As a student in UNT's program in documentary film, James K. Lambert was lucky enough to be hired as an intern with Deep Ellum Pictures in Dallas — and to work on a film that received a Special Jury Award at the 2006 Sundance Film Festival.
While an intern, Lambert began screening footage for the documentary TV Junkie. The film follows a television reporter for Inside Edition who is addicted to crack. After Lambert — one of the first two graduates of UNT's program — received his M.F.A. degree in 2005, he was hired by Deep Ellum as an assistant editor.
"It proved to be a great opportunity, even before we won an award at Sundance," he says.
A native of Minneapolis, Lambert moved to Denton in 2002 just after he earned his bachelor's degree in American studies and film studies from the University of Minnesota at Twin Cities.
"I've been interested in film forever, but there's something about documentary that attracted me to it," he says. "You can certainly capture reality more in documentaries than you can in a fiction film, and people can look back at a documentary and have a sense of what happened in history."
From That Moment On, his second-year film in the M.F.A. program, features President John F. Kennedy's assassination site, Dealey Plaza, in downtown Dallas. To track the history of the plaza before and after the 1963 assassination, Lambert interviewed visitors to the plaza, including conspiracy theorists; staff members of the adjacent Sixth Floor Museum; the president and chair of Belo Corp., whose great-grandfather was George Bannerman Dealey; and UNT Chancellor Lee Jackson, a former Dallas County judge.
"I tried to highlight things that are not commonly known, like who Dealey was," Lambert says.
From That Moment On was named the Best Documentary by a Student at Dallas' Deep Ellum Film Festival in November 2005.
After graduating from UNT, Lambert moved back to Minneapolis to work as a freelance editor and college instructor. Last year, he edited First Avenue ‘Hayday,' a documentary of concert footage shot at the Minneapolis nightclub First Avenue between 1985 and 1992. He says he would like to have a full-time career producing his own films.

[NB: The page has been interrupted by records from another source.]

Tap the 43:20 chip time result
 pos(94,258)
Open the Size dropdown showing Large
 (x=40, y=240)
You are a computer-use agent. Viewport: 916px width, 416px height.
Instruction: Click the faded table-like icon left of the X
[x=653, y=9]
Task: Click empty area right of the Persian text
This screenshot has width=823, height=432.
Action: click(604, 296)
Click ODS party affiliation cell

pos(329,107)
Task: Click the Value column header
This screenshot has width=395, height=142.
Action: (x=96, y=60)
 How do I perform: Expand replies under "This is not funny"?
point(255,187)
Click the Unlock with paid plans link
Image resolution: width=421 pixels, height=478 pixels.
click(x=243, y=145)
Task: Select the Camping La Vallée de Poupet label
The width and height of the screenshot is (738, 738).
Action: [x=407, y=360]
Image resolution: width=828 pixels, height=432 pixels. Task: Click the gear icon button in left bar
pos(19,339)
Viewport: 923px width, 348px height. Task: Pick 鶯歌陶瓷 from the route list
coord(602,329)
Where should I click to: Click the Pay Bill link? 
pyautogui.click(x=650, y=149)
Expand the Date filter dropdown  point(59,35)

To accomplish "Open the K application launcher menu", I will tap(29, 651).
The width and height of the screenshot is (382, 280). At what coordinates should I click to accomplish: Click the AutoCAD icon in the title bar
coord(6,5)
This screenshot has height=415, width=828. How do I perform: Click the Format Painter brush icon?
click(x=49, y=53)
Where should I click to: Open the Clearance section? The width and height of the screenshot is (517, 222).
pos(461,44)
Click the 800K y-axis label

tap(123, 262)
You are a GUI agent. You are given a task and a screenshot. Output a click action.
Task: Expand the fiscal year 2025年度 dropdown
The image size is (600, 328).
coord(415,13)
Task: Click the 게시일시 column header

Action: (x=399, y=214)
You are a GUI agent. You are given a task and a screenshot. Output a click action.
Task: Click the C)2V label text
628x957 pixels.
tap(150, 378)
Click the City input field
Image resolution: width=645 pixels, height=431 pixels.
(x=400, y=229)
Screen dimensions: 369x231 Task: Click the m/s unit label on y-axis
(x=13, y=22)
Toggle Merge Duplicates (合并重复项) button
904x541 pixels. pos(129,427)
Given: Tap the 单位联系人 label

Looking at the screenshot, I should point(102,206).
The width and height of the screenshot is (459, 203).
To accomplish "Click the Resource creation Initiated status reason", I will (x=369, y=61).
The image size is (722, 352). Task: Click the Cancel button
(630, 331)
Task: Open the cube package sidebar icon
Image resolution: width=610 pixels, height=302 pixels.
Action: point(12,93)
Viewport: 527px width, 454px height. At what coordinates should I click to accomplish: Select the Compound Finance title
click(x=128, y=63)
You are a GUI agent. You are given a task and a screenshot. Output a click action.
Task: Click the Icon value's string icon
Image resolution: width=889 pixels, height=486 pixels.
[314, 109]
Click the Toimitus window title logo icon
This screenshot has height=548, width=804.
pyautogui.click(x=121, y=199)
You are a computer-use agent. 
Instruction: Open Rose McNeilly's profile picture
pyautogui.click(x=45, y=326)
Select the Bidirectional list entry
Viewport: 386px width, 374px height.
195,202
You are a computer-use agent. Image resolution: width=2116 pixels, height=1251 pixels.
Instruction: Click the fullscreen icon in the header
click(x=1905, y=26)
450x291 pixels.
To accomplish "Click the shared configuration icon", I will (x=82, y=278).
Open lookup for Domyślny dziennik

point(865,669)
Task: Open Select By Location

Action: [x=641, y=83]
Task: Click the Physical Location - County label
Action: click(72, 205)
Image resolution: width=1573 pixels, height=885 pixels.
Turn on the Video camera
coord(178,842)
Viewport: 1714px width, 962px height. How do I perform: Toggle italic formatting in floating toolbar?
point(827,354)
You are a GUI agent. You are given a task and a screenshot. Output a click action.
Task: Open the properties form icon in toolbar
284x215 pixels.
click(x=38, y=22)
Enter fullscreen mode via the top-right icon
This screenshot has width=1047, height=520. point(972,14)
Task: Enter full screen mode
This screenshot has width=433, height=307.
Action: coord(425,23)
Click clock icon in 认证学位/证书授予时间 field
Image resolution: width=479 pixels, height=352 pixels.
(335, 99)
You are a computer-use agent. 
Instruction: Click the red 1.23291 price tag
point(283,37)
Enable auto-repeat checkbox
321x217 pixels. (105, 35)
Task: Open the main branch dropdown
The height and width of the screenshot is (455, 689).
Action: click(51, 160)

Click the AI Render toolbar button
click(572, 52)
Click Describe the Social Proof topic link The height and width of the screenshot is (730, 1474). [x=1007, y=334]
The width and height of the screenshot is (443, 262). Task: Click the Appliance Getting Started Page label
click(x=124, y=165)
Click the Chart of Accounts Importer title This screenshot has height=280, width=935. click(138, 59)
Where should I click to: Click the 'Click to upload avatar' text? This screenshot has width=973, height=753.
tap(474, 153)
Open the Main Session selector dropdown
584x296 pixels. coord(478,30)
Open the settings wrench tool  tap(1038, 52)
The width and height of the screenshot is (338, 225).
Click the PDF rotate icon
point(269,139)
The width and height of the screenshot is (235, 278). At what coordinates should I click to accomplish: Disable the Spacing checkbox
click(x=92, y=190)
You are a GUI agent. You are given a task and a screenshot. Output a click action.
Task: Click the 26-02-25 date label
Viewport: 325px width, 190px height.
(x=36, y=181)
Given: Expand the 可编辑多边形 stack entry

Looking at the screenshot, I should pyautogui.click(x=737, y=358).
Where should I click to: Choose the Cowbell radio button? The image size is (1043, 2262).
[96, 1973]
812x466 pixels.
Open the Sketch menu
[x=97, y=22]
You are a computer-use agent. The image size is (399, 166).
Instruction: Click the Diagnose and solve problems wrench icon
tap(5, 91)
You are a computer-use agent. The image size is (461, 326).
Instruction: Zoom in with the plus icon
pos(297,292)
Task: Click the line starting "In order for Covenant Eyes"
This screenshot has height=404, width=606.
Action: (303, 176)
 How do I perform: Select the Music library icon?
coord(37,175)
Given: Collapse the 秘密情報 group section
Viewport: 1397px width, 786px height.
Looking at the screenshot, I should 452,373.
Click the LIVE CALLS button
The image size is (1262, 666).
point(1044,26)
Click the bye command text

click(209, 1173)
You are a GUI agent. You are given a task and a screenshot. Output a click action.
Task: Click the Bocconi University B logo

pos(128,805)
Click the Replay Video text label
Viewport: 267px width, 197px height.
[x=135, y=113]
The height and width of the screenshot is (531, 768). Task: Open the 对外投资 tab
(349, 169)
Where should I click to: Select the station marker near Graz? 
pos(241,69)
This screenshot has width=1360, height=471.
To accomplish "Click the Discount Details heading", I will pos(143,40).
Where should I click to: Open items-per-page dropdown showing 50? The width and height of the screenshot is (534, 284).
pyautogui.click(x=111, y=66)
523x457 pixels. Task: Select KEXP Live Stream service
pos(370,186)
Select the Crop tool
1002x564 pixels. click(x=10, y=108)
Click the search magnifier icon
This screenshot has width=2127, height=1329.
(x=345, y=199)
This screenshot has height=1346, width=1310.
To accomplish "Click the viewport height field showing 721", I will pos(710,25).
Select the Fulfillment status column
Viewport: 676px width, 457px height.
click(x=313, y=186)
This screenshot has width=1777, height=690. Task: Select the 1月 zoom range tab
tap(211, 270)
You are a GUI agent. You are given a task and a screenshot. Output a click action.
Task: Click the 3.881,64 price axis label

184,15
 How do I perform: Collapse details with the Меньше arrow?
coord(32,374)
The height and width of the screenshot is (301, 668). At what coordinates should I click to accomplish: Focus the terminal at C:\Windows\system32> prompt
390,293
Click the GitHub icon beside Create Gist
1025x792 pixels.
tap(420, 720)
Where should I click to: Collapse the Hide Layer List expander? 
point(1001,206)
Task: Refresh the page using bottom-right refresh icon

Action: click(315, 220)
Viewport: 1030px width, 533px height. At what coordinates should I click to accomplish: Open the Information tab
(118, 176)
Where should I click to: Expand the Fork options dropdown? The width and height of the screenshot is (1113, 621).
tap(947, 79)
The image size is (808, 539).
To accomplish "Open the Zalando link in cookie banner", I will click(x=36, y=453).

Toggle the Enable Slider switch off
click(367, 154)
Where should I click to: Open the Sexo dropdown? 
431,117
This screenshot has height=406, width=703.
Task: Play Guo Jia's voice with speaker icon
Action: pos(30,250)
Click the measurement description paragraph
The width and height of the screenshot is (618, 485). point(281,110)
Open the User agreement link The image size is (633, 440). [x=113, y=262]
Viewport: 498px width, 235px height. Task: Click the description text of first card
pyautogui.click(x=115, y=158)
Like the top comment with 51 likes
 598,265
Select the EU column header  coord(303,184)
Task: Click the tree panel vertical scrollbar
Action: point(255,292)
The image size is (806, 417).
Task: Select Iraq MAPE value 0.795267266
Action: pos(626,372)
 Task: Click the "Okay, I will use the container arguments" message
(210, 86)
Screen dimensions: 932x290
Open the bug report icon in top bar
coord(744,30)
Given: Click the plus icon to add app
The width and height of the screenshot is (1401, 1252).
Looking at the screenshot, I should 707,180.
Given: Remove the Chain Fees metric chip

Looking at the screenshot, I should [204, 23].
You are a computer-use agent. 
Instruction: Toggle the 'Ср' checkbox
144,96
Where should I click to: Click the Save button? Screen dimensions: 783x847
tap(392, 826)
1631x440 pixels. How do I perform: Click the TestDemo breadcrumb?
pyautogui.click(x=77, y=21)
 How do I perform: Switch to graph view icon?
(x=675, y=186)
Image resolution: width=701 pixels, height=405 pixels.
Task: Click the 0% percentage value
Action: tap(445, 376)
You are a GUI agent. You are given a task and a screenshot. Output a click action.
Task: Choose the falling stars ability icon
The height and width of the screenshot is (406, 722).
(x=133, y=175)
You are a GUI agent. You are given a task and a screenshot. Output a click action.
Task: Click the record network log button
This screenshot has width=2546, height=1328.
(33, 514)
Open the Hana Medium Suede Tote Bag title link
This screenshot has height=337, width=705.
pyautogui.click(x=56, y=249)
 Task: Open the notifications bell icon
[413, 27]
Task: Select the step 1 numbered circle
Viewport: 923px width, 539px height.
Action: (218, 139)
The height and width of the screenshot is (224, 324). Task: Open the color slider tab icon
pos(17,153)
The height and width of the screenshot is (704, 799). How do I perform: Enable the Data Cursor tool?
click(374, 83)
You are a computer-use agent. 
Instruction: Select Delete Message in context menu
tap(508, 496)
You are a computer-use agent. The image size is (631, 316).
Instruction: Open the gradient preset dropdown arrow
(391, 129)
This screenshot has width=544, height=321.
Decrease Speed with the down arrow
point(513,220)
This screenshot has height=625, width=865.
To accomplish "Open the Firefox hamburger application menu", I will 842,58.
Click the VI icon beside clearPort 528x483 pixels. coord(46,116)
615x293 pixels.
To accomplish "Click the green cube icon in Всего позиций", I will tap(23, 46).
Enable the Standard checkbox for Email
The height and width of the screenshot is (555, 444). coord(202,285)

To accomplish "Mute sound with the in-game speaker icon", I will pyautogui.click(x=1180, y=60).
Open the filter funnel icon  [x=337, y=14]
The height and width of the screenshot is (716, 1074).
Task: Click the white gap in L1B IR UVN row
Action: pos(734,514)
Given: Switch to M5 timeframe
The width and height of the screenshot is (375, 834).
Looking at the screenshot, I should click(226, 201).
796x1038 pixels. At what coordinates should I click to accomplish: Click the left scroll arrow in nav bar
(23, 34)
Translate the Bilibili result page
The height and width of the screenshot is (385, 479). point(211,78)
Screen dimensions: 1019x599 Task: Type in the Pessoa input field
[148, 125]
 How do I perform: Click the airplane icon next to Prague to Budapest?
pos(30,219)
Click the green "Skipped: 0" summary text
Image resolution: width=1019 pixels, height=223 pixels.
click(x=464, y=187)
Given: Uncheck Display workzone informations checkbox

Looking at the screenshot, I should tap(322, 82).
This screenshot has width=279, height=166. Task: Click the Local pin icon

"One of my big challenges is trying to find money to do films," Lambert says. "I have recently found some teaching work to supplement my income as a freelancer, but I have not found the kind of backing I need to make a decent film."
He says another challenge for him is editing hours of footage down into a workable film.
"The term learned at UNT was ‘killing off babies' — removing scenes that you love because they don't work in the overall film. No one's ever going to see those babies," he says.